A chill set around Grug as he left one morning. No more fun. Why weren't things fun? Because the man in his head kept thinking, worrying, reflecting.

Overlapping memories slid away from Grug the further he walked. Millenia of life in the valley had ingrained the shapes of everything in his mind deep down to the soles of his feet. For the first time he knew, he stood on new ground. Yeah, you're totally doing that. Smooth.

The trees thinned. The ground didn't shift beneath his feet. The softness of earth had given over to a light smoothness that felt unreal, but the man in his head wanted more. Broken shapes clouded with moss and dirt surrounded him. This was a place where earth and stone had died, and that frightened Grug, but the lines intrigued him--lines in the broken stone, reaching further out of the forests, calling to something he couldn't remember.

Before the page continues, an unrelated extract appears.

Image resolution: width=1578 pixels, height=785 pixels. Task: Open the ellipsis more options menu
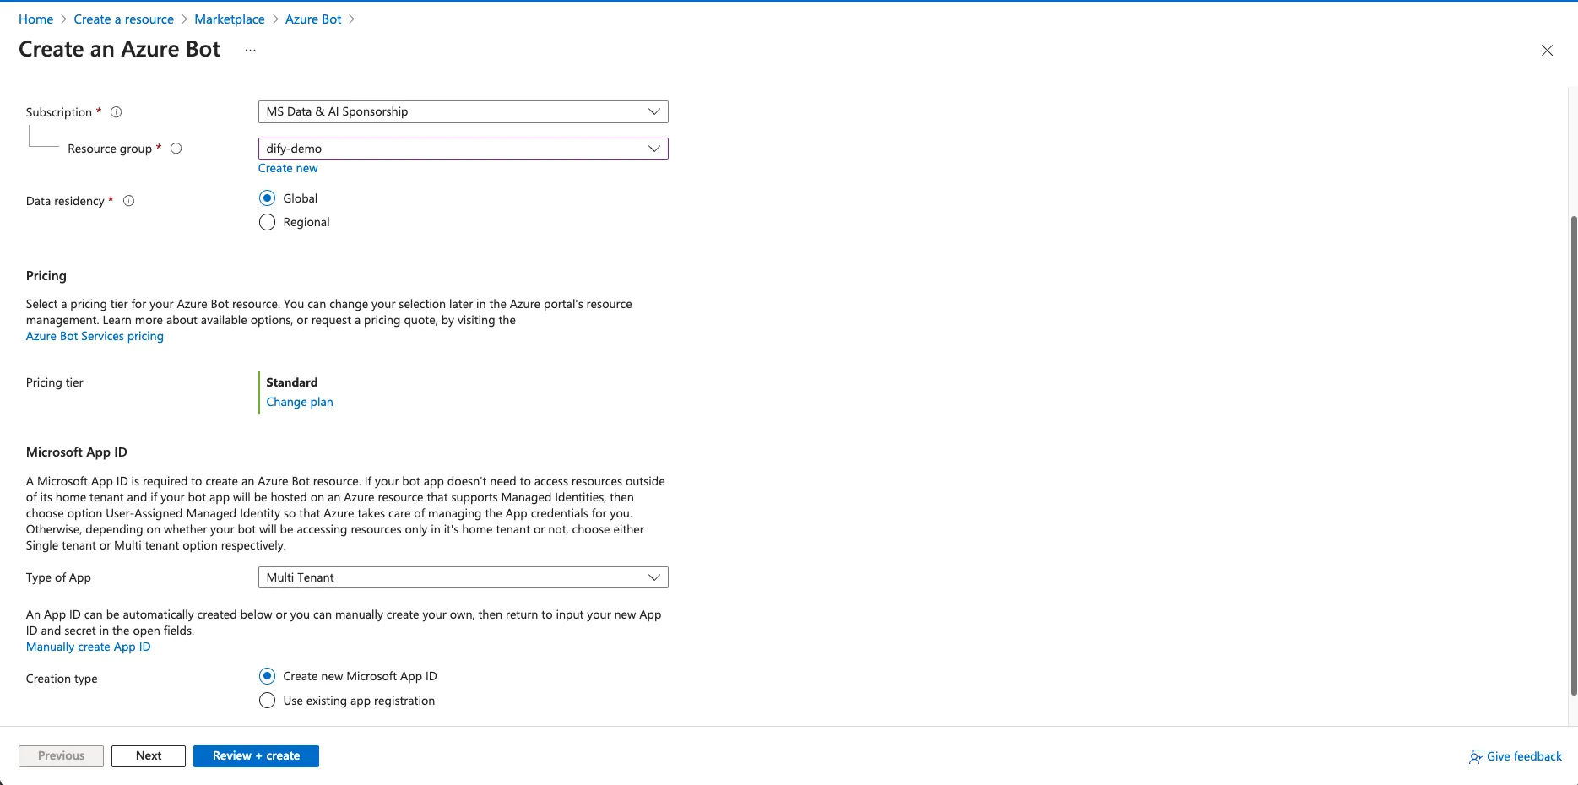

He left the trees where the lines gathered. They met along the ground, then rose into the sky, shadow-black against a granite facade. Some of the stone panels had broken over the ages, exposing the skeletal abyss inside. Grug had to raise his eyes to follow the lines of the pyramid, dwarfing every thought he had, larger than the world in his eyes, to the apex where the sun gleamed like cool water.

Between his mind and the man in his head, from a point equidistant from both, images spun themselves out of impossibly thin thoughts. Grug panicked. He'd never thought of something he couldn't see. He grasped at the ground. A sliver of stone fit his palm. He knelt and took his stone stylus to the granite ground.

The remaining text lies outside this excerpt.